Before going to trial, the man accused of murdering 'The Satanic Verses' author Salman Rushdie can search for material related to Rushdie's upcoming memoir, which details the writer's 2022 assassination attempt, a ruling has ruled. a New York judge on Wednesday.

Jury selection in Hadi Matar's trial for attempted murder and assault was originally scheduled to begin Jan. 8, but the trial is now suspended.

Matar's defense attorney, Nathaniel Barone, argued Tuesday that his client has the right under the law to view the manuscript, due in April, and related documents before going to trial. Written or recorded statements from any witnesses about the attack are considered potential evidence, attorneys said.

“It’s not just about the book,” Barone said Tuesday. “Every little note that Rushdie wrote, I receive it, I am entitled to it. Every discussion, every recording, everything he did regarding this book.

Learn more: Salman Rushdie writes 'necessary book' on his assassination in 2022

Rushdie, 75, suffered liver damage and was left blinded in his right eye and with a damaged left hand after being stabbed more than a dozen times in Western New York in August 2022. author announced in October that he had written about the attack in a memoir: “Knife: Meditations After Attempted Murder,” available for pre-order. Trial preparations were already underway when lawyers involved in the case learned of Rushdie's upcoming memoir.
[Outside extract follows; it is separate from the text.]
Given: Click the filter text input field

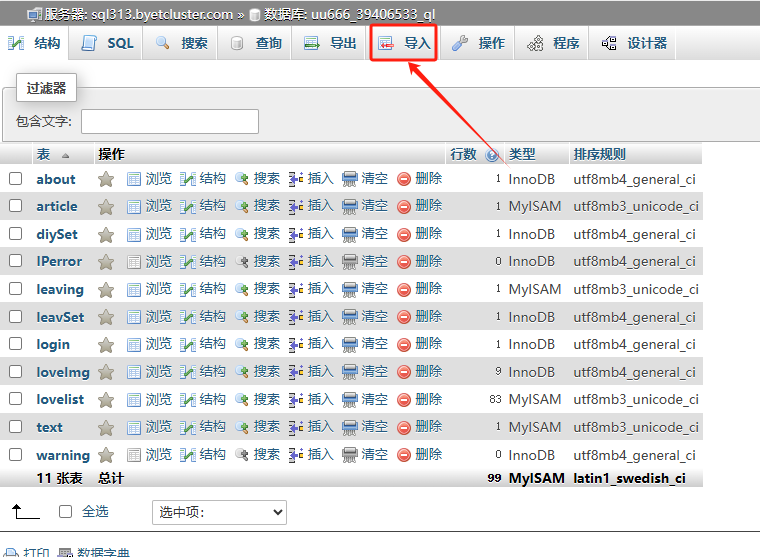Looking at the screenshot, I should [169, 122].
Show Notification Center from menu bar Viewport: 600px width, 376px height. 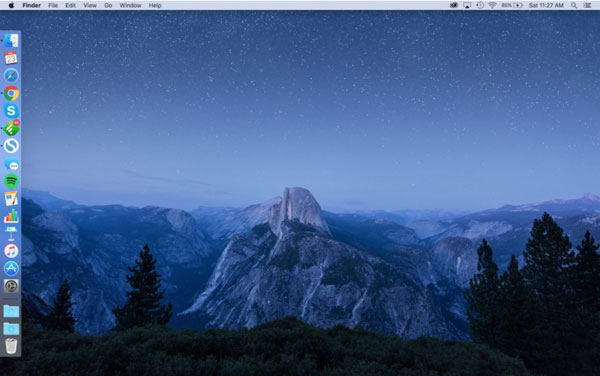pyautogui.click(x=588, y=5)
District of Chautauqua County. Atty. Jason Schmidt said Rushdie's representatives refused the prosecutor's request for a copy of the manuscript, citing intellectual property rights. Schmidt dismissed the book's relevance to the trial, arguing that the attack was witnessed by a large audience in person and that Rushdie himself was able to testify. “There were recordings” of the attack, Schmidt said Tuesday.

Schmidt added Wednesday that the postponement “would not change the outcome.” Barone should subpoena the case.
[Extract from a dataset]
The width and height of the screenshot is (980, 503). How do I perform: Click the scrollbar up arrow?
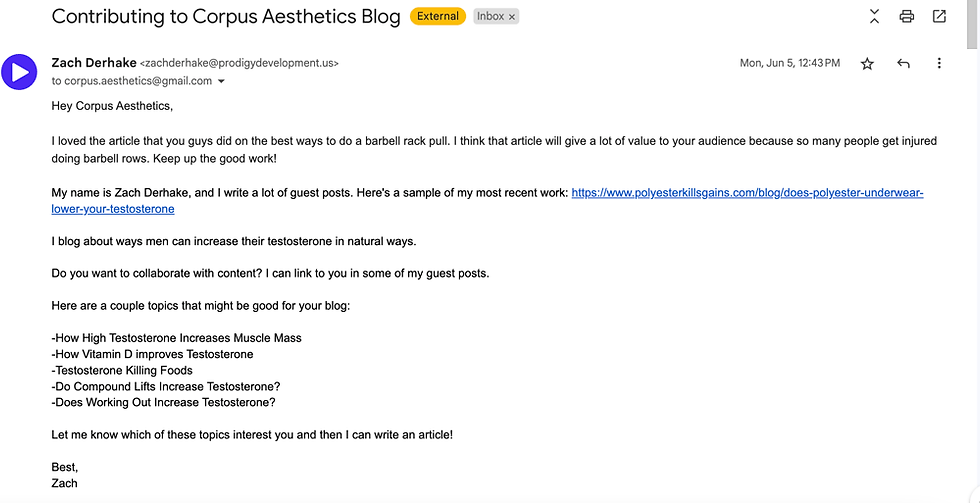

Matar, 26, who lived in Fairview, New Jersey, has been held without bail since his arrest immediately after Rushdie was stabbed multiple times in front of a stunned audience at the Chautauqua Institution, an arts and education summer retreat in western New York where the author was scheduled to give a lecture on artistic freedom.

Learn more: Author Salman Rushdie on ventilator may lose eye after stabbing on stage

Rushdie, who could testify at the trial, spent years in hiding after the late Iranian leader, Ayatollah Ruhollah Khomeini, issued an edict, a fatwa, in 1989 calling for his death following the publication of the novel “The Verses “Satanics”, which some Muslims consider blasphemous. Over the past two decades, Rushdie has traveled freely.

The motive for the 2022 attack has not been disclosed. Matar, in an interview with the New York Post after his arrest, praised Khomeini and said Rushdie had “attacked Islam, attacked their beliefs, their belief system.” He remained tight-lipped about whether Khomeini inspired him, citing a warning from his lawyer, the outlet said.

“I respect the Ayatollah. I think he's a great person. That’s all I can say about it,” Matar told the Post, noting that he had “only read a few pages” of “The Satanic Verses” but “didn’t like” the author.

Learn more: Rushie Must Die, Iranian Leader Repeats: Threat: Ayatollah Ali Khamenei Says Death Order “Still Valid and Must Be Implemented.”

Last year, Rushdie announced that “Knife: Meditations After an Attempted Murder” was to be released in the United States by Penguin Random House on April 16, saying at the time: “It was a necessary book for me to write : a way of taking charge of what happened and responding to violence through art.

“Speaking for the first time, and in unforgettable detail, about the traumatic events of August 12, 2022, Salman Rushdie responds to violence with art and reminds us of the power of words to make sense of the unthinkable” , we read in the press release from Penguin Random House. official synopsis of the upcoming book. “‘Knife’ is a captivating, intimate and ultimately invigorating meditation on life, loss, love, art – and finding the strength to get back up.”

The Associated Press contributed to this report.